_課題の指示 A_:
ナオミの帰郷についての抜粋文に照らして、次の(i)〜(iii)がそれぞれ合っているかを判定してください。各項目には「はい」か「いいえ」で答え、判断の決め手となる本文の語句をそのまま引用してください。
(i) ナオミは自分をマラと呼んでほしいと言った。
(ii) 当時のベツレヘムは大きな町だった。
(iii) 筆者はナオミ自身の解釈を妥当なものだと述べている。
_課題の指示 B_: レコードについて、「You are a GUI」を含む行から始めて「(x=24, y=102)」を含む行までを、JSONの文字列リストに書き直してください。両端の行も含め、1行を1つの文字列とし、空行は除きます。画像は解答に入れないでください。

_抜粋した文章_:
..........

辛い帰郷 「ルツ記」1章19〜22節
「ルツ記」の最初の章はナオミに焦点を当てています。
ナオミの辛いベツレヘムへの帰郷でこの章は閉じられます。
「ナオミは彼らに言った、
「わたしをナオミ(楽しみ)と呼ばずに、マラ(苦しみ)と呼んでください。
なぜなら全能者がわたしをひどく苦しめられたからです。
わたしは出て行くときは豊かでありましたが、
主はわたしをから手で帰されました。
主がわたしを悩まし、全能者がわたしに災をくだされたのに、
どうしてわたしをナオミと呼ぶのですか」。」
(「ルツ記」1章20〜21節、口語訳)
この箇所によると、以前エリメレクの家族は裕福であったようです。
当時のベツレヘムは小さい村であり、
村の住民はもちろん互いに知り合いでしたし、
村から出て行った者たちのことも村人たちは知っていました。
ナオミは、
自分の生き方には神様に喜ばれない側面があったせいで
自分は不幸になったのだ、
と感じていたことがこの節からは伝わってきます。
しかし、
主がわたしを悩まし全能者がわたしに災をくだされたのだ、
というナオミ自身の解釈はあまりにも否定的過ぎるものであったと言えます。
なぜなら、ナオミは「ルツ記」の終わりの記述によれば
神様の救いの歴史の中で重要な位置を占めることになる人物だったからです。

..........

_処理用のレコード_:
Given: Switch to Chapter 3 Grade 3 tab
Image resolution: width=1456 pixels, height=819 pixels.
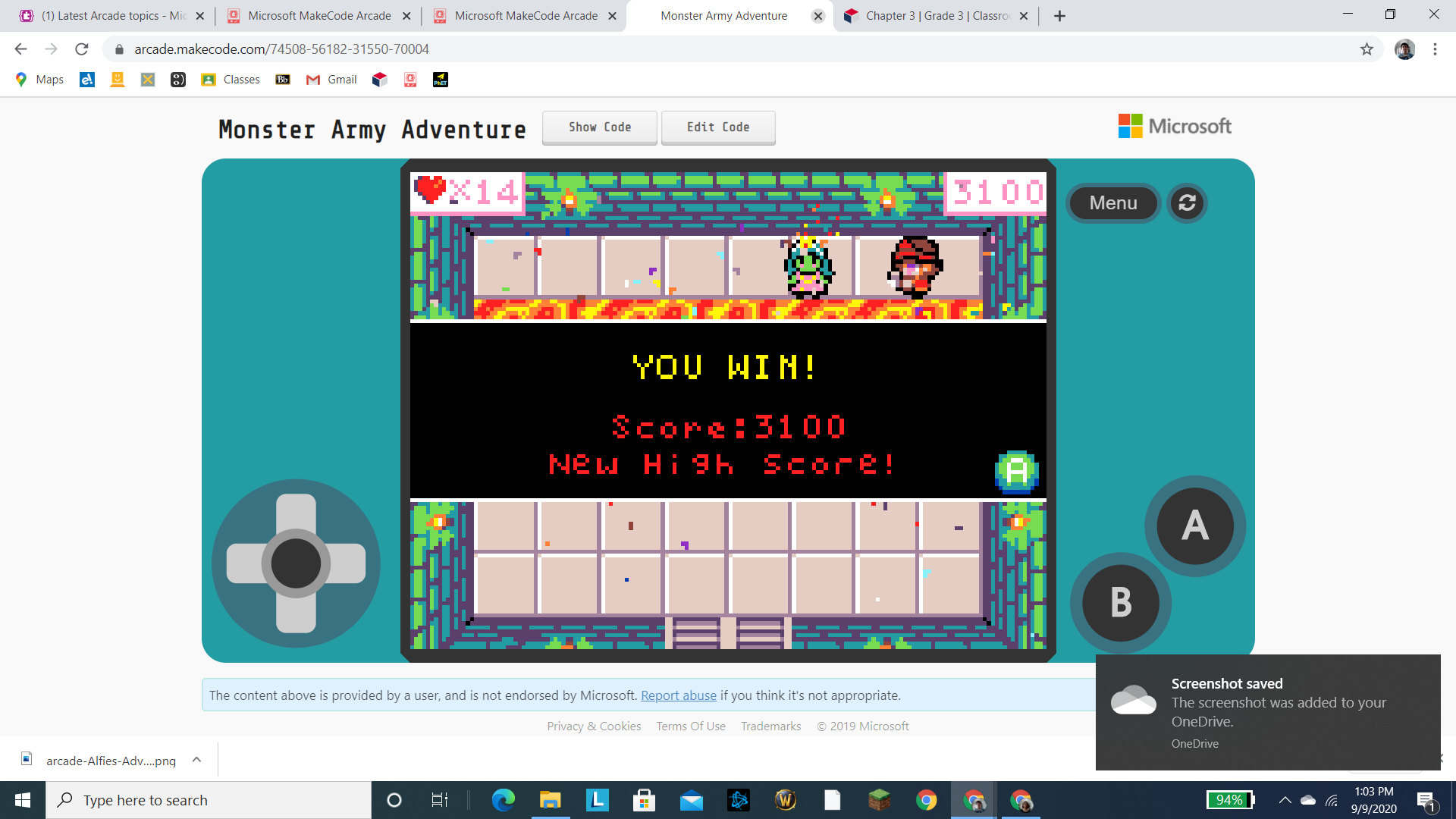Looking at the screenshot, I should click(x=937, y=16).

..........

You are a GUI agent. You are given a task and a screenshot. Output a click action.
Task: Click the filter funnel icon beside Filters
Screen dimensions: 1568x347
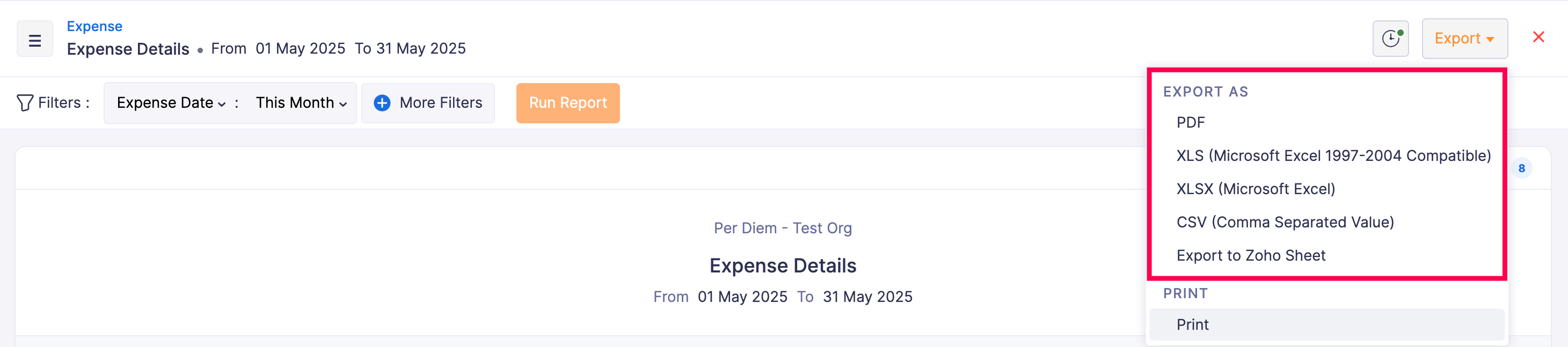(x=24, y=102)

..........

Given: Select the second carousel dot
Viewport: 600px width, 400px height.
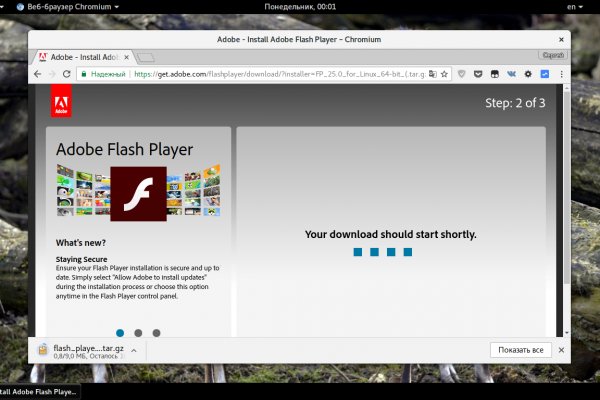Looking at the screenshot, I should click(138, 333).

..........

_解答例 A_:
(i) はい。「わたしをナオミ(楽しみ)と呼ばずに、マラ(苦しみ)と呼んでください。」
(ii) いいえ。「当時のベツレヘムは小さい村であり、」
(iii) いいえ。「というナオミ自身の解釈はあまりにも否定的過ぎるものであったと言えます。」

_解答例 B_:
[
  "You are a GUI agent. You are given a task and a screenshot. Output a click action.",
  "Task: Click the filter funnel icon beside Filters",
  "Screen dimensions: 1568x347",
  "(x=24, y=102)"
]